→ Exercise text:
• • • • •

Selenomethionine Supplementation Mitigates Liver Dysfunction, Oxidative Injury and Apoptosis through Enhancing Antioxidant Capacity and Inhibiting JNK MAPK Pathway in Piglets Fed Deoxynivalenol-Contaminated Diets

This research evaluated the impacts of selenomethionine (Se-Met) on hepatic functions, oxidative stress, mitochondrial function, and apoptosis of piglets fed deoxynivalenol (DON)-contaminated diets. Twenty-four piglets were allocated four dietary treatments (n = 6) in a 28-day feeding trial. The four treatments included the control group, which received 0.3 mg/kg of Se (as Se-Met) without DON treatment, and the DON treatment groups received 0, 0.3, or 0.5 mg/kg Se as Se-Met. A dietary addition of 0.5 mg/kg Se improved liver pathology and reduced serum aspartate aminotransferase and lactate dehydrogenase levels in piglets fed DON-contaminated diets. Furthermore, 0.5 mg/kg Se mitigated the oxidative stress and apoptosis of piglets fed DON-contaminated diets, as indicated by the decreased reactive oxygen species level, and the down-regulated mRNA levels of NRF-1, Bax, and CASP9 in the liver. Importantly, 0.5 mg/kg Se enhanced the hepatic antioxidant capacity, as evidenced by increased hepatic total antioxidant capacity, catalase, glutathione peroxidase, and total superoxide dismutase activities, as well as the up-regulated mRNA levels of Nrf2, Gclm, NQO1, SOD1, and GPX1 in the liver. Moreover, 0.5 mg/kg Se down-regulated the p-JNK protein level in the liver of piglets fed DON-contaminated diets. Collectively, Se-Met supplementation mitigated liver dysfunction, oxidative injury, and apoptosis through enhancing antioxidant capacity and inhibiting the JNK MAPK pathway in piglets fed DON-contaminated diets.

• • • • •

→ Data for analysis:
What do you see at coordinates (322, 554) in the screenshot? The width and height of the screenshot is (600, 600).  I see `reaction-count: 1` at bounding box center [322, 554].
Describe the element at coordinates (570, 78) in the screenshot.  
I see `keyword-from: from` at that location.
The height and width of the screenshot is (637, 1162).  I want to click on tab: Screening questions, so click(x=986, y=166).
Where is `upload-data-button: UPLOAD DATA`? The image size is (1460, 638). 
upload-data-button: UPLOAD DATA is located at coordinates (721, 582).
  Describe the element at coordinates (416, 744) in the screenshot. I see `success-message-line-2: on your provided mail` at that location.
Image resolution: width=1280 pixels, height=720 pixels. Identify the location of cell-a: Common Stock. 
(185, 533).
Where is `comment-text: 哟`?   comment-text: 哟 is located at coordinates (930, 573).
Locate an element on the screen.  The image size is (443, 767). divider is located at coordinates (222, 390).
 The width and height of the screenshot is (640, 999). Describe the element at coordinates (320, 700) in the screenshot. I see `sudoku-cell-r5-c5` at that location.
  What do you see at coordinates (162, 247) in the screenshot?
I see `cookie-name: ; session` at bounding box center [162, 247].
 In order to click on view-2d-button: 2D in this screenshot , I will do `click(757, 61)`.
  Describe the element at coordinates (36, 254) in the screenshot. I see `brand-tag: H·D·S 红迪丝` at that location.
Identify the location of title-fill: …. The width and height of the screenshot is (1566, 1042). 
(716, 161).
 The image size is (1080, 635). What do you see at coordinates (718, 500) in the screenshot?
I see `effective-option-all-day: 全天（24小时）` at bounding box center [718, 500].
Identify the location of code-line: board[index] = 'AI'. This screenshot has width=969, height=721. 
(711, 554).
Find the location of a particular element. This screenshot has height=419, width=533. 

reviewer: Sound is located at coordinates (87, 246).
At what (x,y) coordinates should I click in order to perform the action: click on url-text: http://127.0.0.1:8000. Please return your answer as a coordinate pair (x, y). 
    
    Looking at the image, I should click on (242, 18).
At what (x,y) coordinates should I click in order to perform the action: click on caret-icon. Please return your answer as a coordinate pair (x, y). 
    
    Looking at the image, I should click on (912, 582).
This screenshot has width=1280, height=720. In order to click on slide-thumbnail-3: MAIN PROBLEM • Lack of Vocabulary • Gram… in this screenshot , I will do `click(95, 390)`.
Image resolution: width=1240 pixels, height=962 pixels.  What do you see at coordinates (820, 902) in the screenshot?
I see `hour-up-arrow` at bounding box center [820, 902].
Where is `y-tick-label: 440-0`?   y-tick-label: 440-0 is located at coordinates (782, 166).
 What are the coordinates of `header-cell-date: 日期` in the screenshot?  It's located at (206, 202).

• • • • •

Answer these questions from the selenomethionine text.
(a) How many piglets took part in the feeding trial, and how many days did it last?
(b) Which two serum enzyme levels did 0.5 mg/kg Se reduce in piglets fed DON-contaminated diets?
(c) Which protein level in the liver did 0.5 mg/kg Se down-regulate?
The items are separate material and have no connection to the selenomethionine text.

(a) Twenty-four piglets; 28 days.
(b) Aspartate aminotransferase and lactate dehydrogenase.
(c) The p-JNK protein level.